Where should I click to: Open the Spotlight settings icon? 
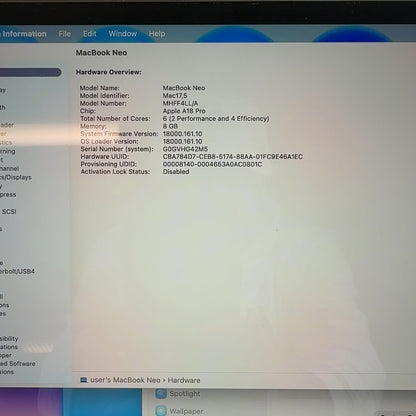click(x=161, y=394)
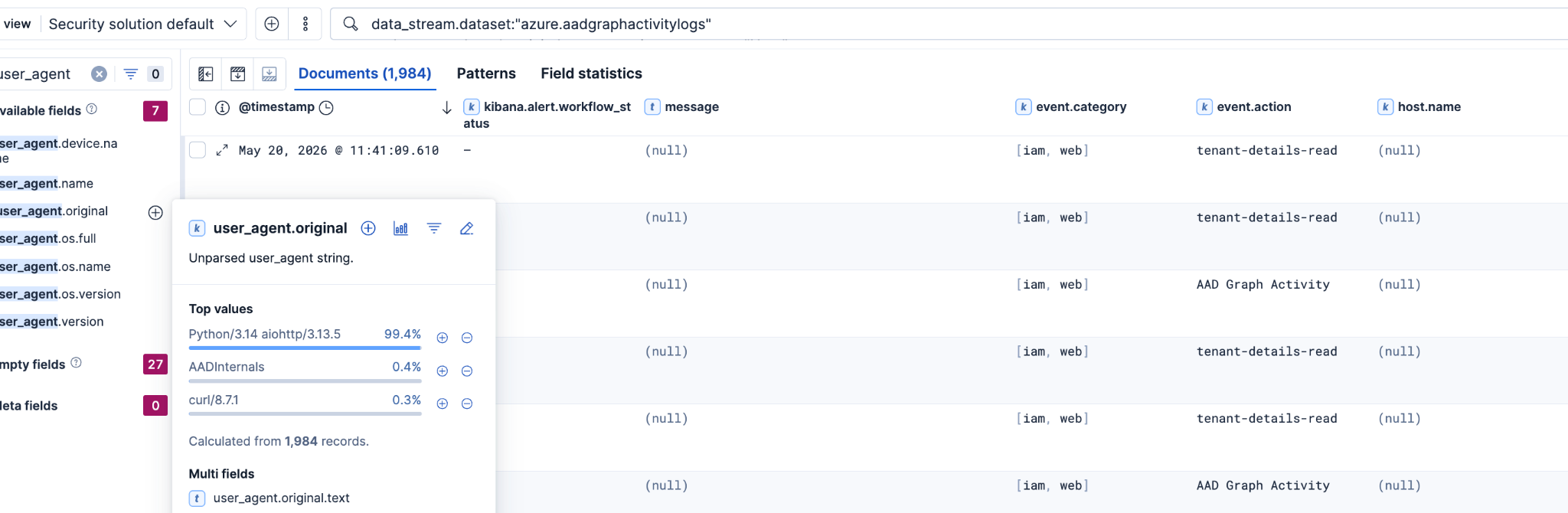This screenshot has height=513, width=1568.
Task: Toggle the select all rows checkbox
Action: point(198,107)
:::
- **WORK TASK**
In your output, repeat the listing above exactly and include none of the pictures.

- **COMPLETED EXERCISE**
Where should I click to: Open the Spotlight settings icon? 
click(x=161, y=394)
This screenshot has height=513, width=1568.
Task: Toggle the select all rows checkbox
Action: point(198,107)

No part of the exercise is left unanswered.